- Interactive map of Sozo Water Park
- Coordinates: 31°35′39″N 74°29′11″E﻿ / ﻿31.594167°N 74.486389°E
- Opened: May 28, 1987
- Status: Operating

= Sozo Water Park =

Water park in Lahore, Pakistan

Sozo Water Park is a water park located in Lahore, Punjab, Pakistan, opened in 1987. It is the largest water park in Pakistan

==History==

The water park first opened on May 28, 1987 on the Muslim holiday of Eid al-Fitr. The name of the park came from the Greek word Sozo, meaning "salvation". Trip Advisor says it is the best water park in Lahore "to beat the scorching heat."

Sozo Water Park is the largest water park in Pakistan. It has parking for 1,000 vehicles and offers to host events for up to 10,000 people. The waterpark is located in Lahore, Punjab, Pakistan, and is one of the few water-themed amusement parks in the city of Lahore. It has a separate section for women.

==Water rides==
The park has three pools and many waterslides. There is also a large bucket called "Balti", which every few minutes pours water down on visitors. The park also includes swings. Cleanliness of the facility is paramount there.

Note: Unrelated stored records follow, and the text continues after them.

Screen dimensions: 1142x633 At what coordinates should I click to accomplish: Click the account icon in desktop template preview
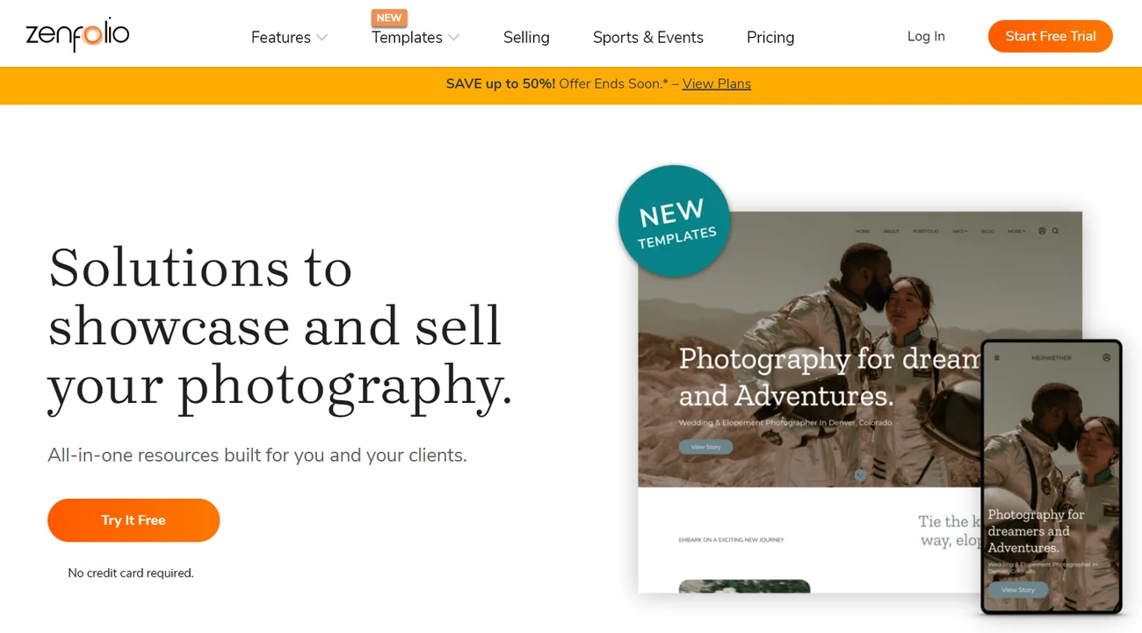click(x=1042, y=231)
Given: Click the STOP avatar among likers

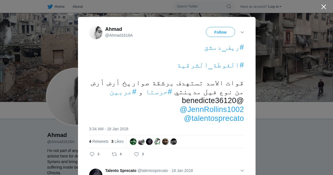Looking at the screenshot, I should click(x=173, y=142).
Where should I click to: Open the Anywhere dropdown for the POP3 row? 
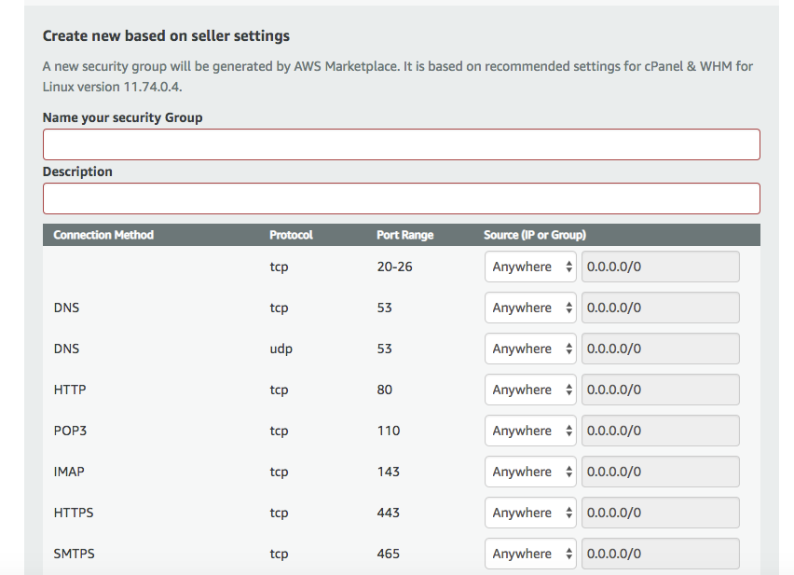(529, 430)
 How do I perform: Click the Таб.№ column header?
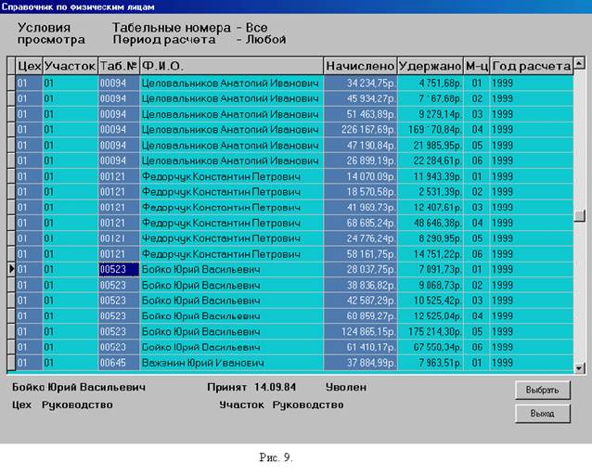pyautogui.click(x=118, y=66)
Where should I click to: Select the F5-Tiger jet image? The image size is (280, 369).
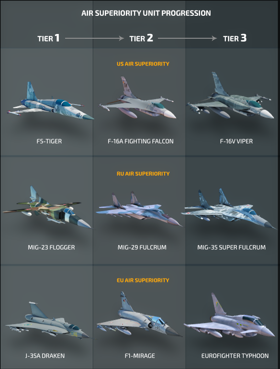(x=51, y=101)
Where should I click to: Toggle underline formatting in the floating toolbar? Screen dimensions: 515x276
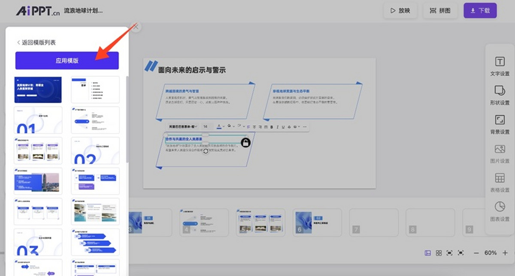pyautogui.click(x=283, y=127)
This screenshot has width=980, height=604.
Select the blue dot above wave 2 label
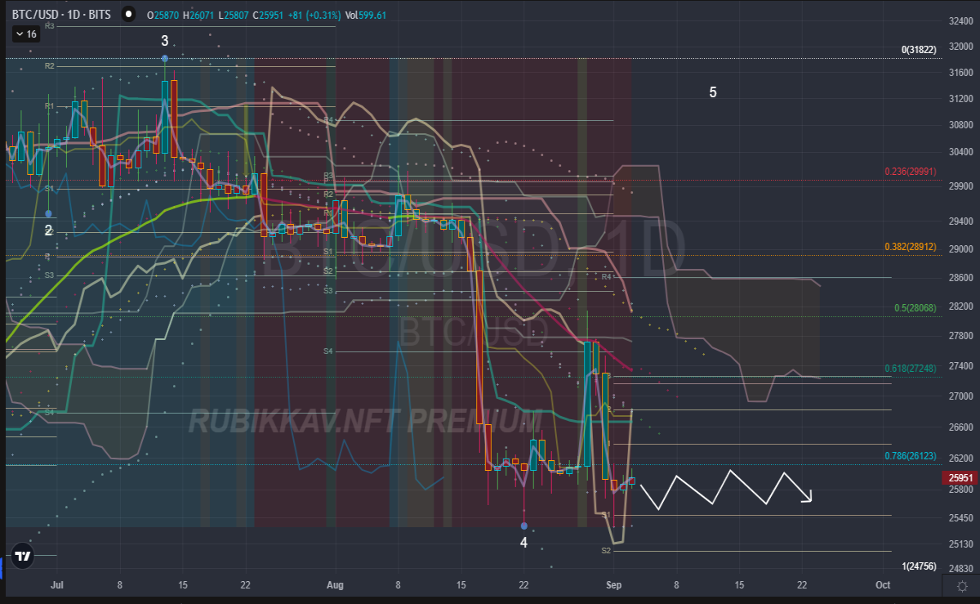coord(49,214)
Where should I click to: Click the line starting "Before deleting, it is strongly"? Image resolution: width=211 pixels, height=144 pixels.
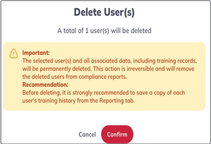click(x=104, y=93)
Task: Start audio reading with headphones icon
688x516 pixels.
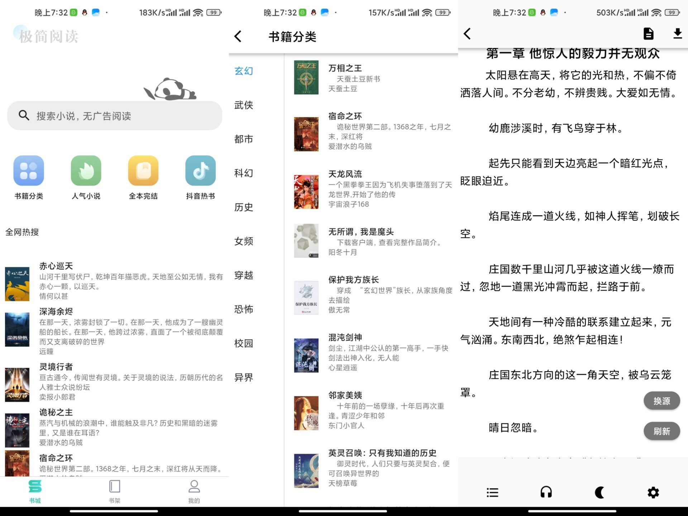Action: (546, 492)
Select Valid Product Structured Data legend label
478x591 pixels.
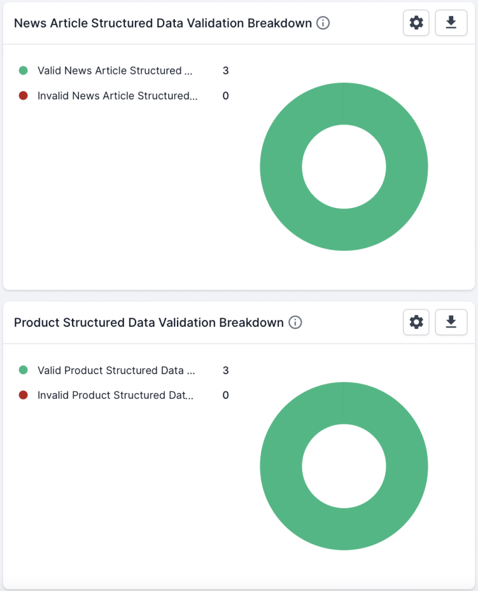click(x=116, y=370)
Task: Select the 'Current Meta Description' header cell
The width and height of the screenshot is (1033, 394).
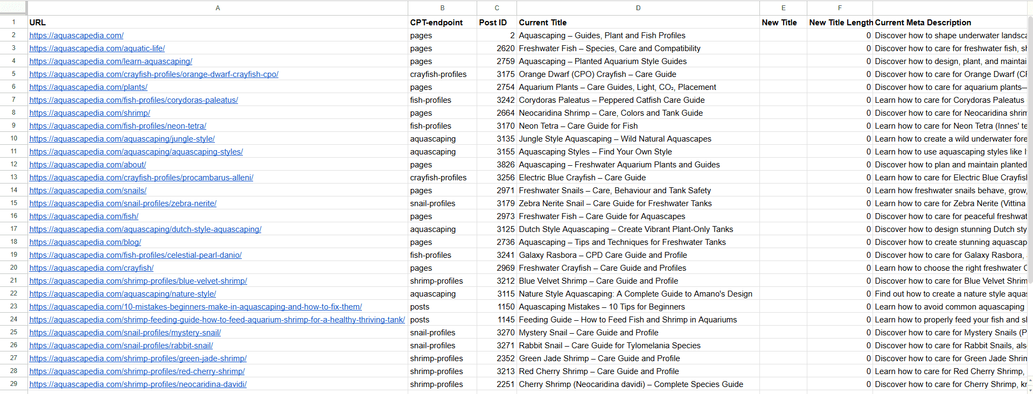Action: pyautogui.click(x=950, y=23)
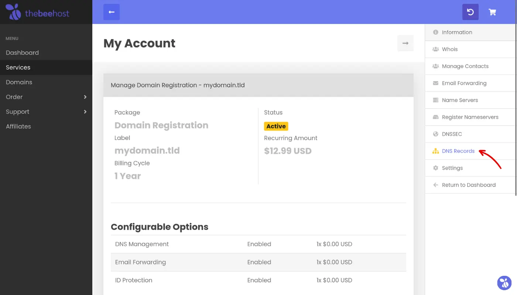Click Return to Dashboard link
The width and height of the screenshot is (517, 295).
[468, 185]
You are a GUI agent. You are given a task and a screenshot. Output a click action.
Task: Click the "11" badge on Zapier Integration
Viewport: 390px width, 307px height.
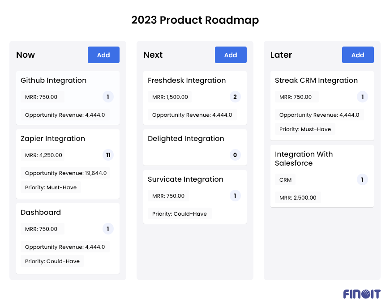[x=107, y=155]
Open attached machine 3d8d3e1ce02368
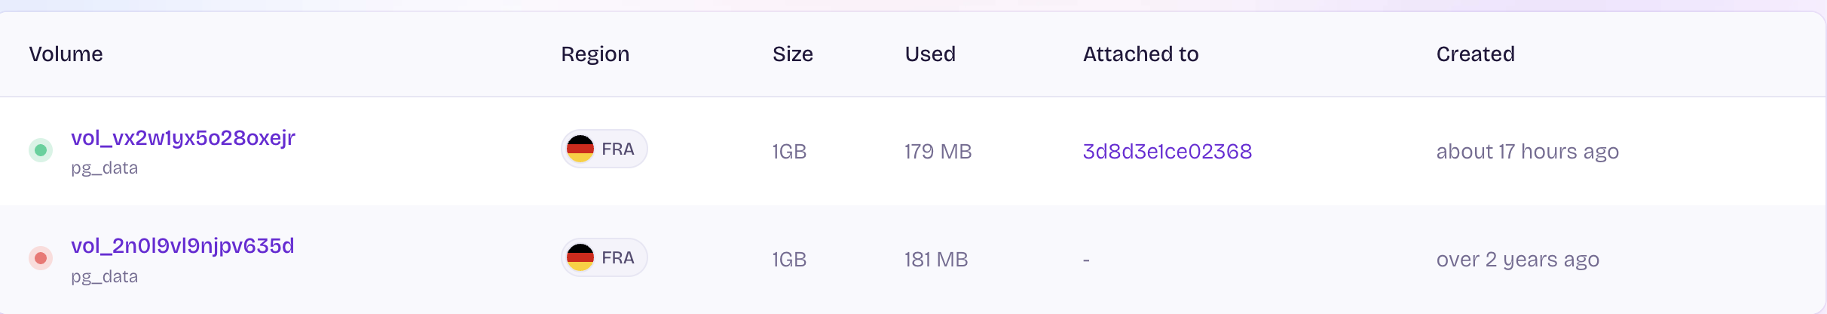1827x314 pixels. (1168, 152)
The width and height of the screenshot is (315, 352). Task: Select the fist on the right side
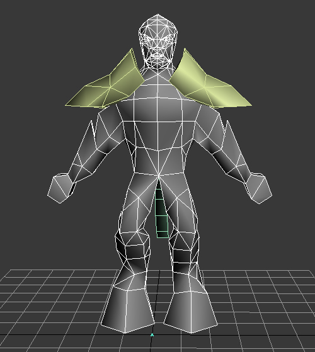pyautogui.click(x=259, y=188)
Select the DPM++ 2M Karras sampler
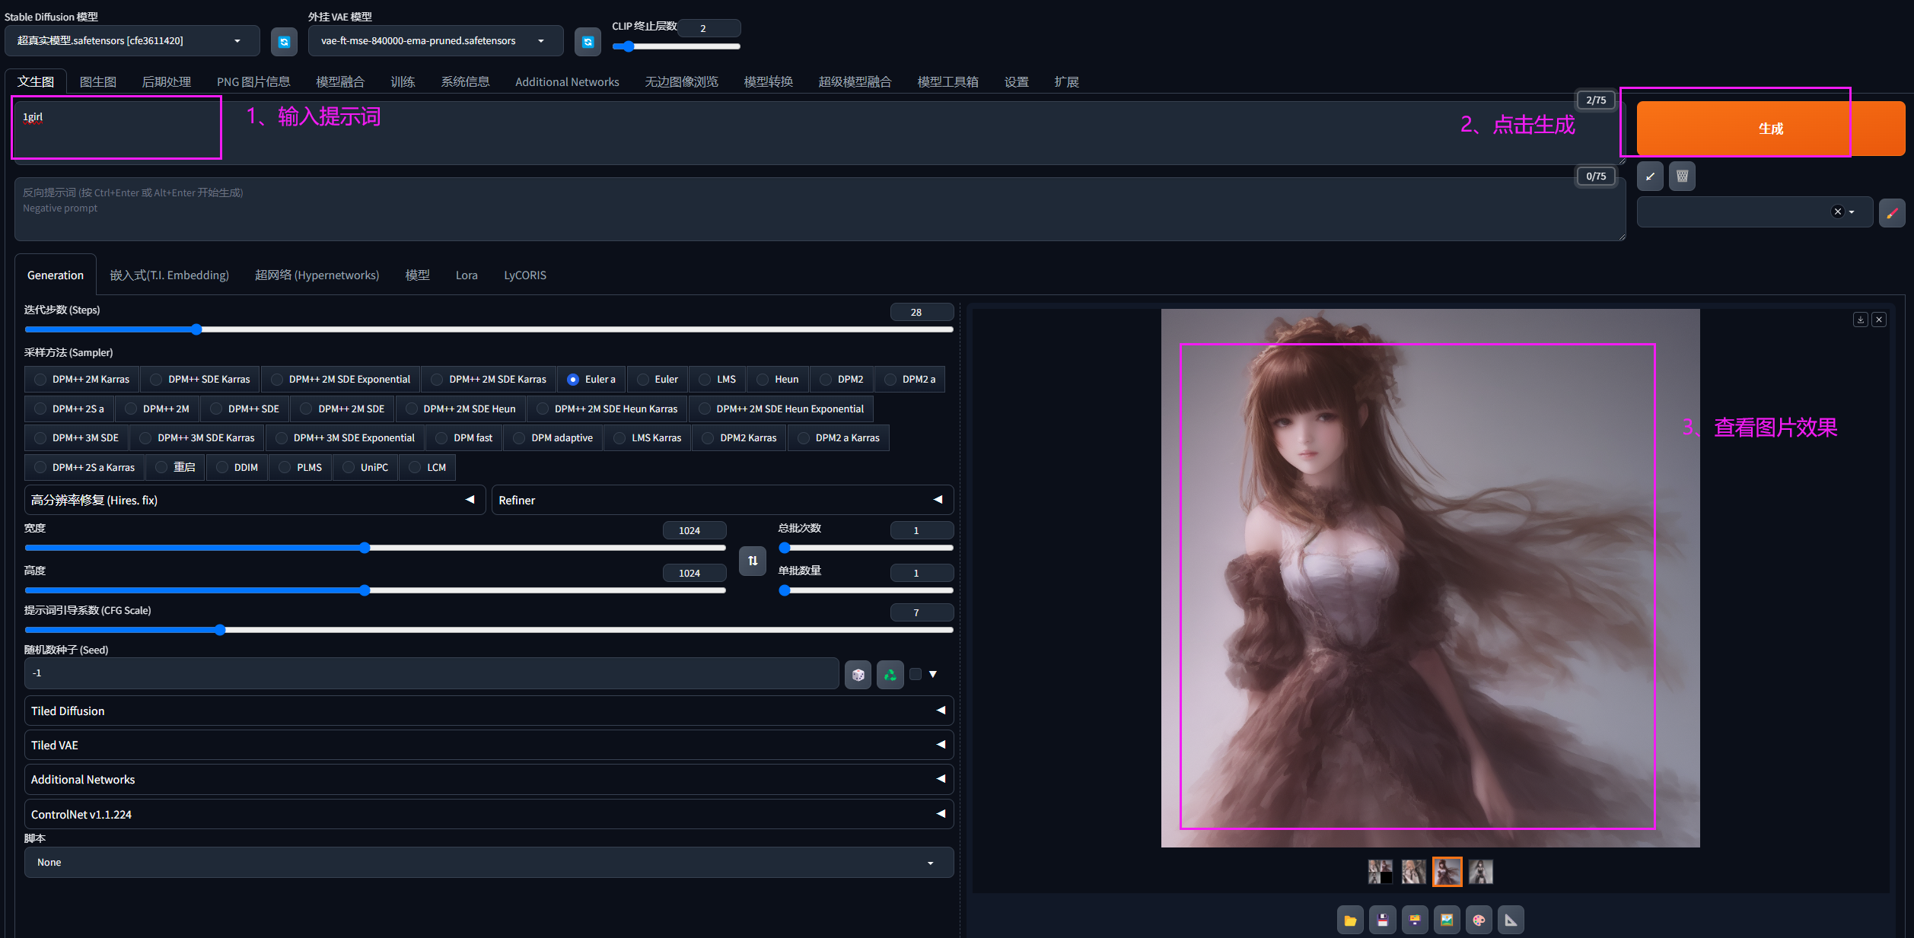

The Bullet Drop water slide was added in 2021, imported at a cost of Rs150,000,000 and the first of its kind in Pakistan.

==Animal attractions==
Sozo Water Park also once had an animal attraction featuring dolphins. During the fall of 2019 four dolphins imported from Ukraine died at the park.

==Park safety==
In 2004 three children and two teachers were killed when a merry-go-round ride at the park collapsed. Forty-seven other students were also injured. Authorities learned that the park had not maintained the merry-go-round since its installation. The Citizens' Commission for Human Development blamed the accident on "negligence on the part of the government and the park management". However, later study showed the ride had only been there two months, and attributed its failure to a design defect in the axle and load-bearing structures, not a lack of maintenance.

The park draws its water through "three housing societies, eight squatter settlements and a slum", which has created health issues at the park. It has been cited as an example of "water mismanagement".